» PROMPT: Transcribe every record beneath, precisely as written.
[SOURCE MATERIAL Boundary: Start]
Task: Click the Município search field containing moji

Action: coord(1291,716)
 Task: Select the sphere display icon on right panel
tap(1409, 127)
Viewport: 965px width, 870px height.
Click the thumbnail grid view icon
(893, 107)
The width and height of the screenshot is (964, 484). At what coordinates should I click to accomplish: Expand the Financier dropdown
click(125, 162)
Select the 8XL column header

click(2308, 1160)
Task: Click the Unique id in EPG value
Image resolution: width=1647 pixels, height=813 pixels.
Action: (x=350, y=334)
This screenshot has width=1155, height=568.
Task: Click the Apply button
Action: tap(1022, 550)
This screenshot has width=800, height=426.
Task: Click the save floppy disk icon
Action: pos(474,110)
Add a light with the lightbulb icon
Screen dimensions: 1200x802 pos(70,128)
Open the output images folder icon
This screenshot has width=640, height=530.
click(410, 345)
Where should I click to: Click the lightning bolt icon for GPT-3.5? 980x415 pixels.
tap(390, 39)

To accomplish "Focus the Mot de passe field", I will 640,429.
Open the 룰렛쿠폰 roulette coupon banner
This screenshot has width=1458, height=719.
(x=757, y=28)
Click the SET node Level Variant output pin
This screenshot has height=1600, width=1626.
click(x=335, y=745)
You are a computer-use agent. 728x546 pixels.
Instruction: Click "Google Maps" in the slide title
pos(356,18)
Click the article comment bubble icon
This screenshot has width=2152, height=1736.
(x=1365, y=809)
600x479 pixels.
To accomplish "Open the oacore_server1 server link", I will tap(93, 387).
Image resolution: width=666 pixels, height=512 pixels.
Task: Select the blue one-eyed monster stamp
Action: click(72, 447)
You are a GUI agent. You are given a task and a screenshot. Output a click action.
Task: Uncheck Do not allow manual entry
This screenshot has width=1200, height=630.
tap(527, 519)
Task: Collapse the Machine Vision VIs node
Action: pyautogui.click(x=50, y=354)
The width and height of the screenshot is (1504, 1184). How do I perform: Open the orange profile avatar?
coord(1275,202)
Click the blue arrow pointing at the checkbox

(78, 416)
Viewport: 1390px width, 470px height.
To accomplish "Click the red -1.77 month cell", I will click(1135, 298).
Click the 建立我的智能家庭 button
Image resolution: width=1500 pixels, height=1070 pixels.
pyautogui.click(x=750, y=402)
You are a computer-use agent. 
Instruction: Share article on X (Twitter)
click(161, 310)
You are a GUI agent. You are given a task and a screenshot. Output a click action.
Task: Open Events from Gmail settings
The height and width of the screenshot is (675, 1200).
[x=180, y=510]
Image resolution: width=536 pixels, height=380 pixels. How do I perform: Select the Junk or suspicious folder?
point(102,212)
[SOURCE MATERIAL Boundary: End]
» YOUR SOLUTION:
Task: Click the Município search field containing moji

Action: coord(1291,716)
 Task: Select the sphere display icon on right panel
tap(1409, 127)
Viewport: 965px width, 870px height.
Click the thumbnail grid view icon
(893, 107)
The width and height of the screenshot is (964, 484). At what coordinates should I click to accomplish: Expand the Financier dropdown
click(125, 162)
Select the 8XL column header

click(2308, 1160)
Task: Click the Unique id in EPG value
Image resolution: width=1647 pixels, height=813 pixels.
Action: (x=350, y=334)
This screenshot has width=1155, height=568.
Task: Click the Apply button
Action: tap(1022, 550)
This screenshot has width=800, height=426.
Task: Click the save floppy disk icon
Action: pos(474,110)
Add a light with the lightbulb icon
Screen dimensions: 1200x802 pos(70,128)
Open the output images folder icon
This screenshot has width=640, height=530.
click(410, 345)
Where should I click to: Click the lightning bolt icon for GPT-3.5? 980x415 pixels.
tap(390, 39)

To accomplish "Focus the Mot de passe field", I will 640,429.
Open the 룰렛쿠폰 roulette coupon banner
This screenshot has width=1458, height=719.
(x=757, y=28)
Click the SET node Level Variant output pin
This screenshot has height=1600, width=1626.
click(x=335, y=745)
You are a computer-use agent. 728x546 pixels.
Instruction: Click "Google Maps" in the slide title
pos(356,18)
Click the article comment bubble icon
This screenshot has width=2152, height=1736.
(x=1365, y=809)
600x479 pixels.
To accomplish "Open the oacore_server1 server link", I will tap(93, 387).
Image resolution: width=666 pixels, height=512 pixels.
Task: Select the blue one-eyed monster stamp
Action: click(72, 447)
You are a GUI agent. You are given a task and a screenshot. Output a click action.
Task: Uncheck Do not allow manual entry
This screenshot has width=1200, height=630.
tap(527, 519)
Task: Collapse the Machine Vision VIs node
Action: pyautogui.click(x=50, y=354)
The width and height of the screenshot is (1504, 1184). How do I perform: Open the orange profile avatar?
coord(1275,202)
Click the blue arrow pointing at the checkbox

(78, 416)
Viewport: 1390px width, 470px height.
To accomplish "Click the red -1.77 month cell", I will click(1135, 298).
Click the 建立我的智能家庭 button
Image resolution: width=1500 pixels, height=1070 pixels.
pyautogui.click(x=750, y=402)
You are a computer-use agent. 
Instruction: Share article on X (Twitter)
click(161, 310)
You are a GUI agent. You are given a task and a screenshot. Output a click action.
Task: Open Events from Gmail settings
The height and width of the screenshot is (675, 1200).
[x=180, y=510]
Image resolution: width=536 pixels, height=380 pixels. How do I perform: Select the Junk or suspicious folder?
point(102,212)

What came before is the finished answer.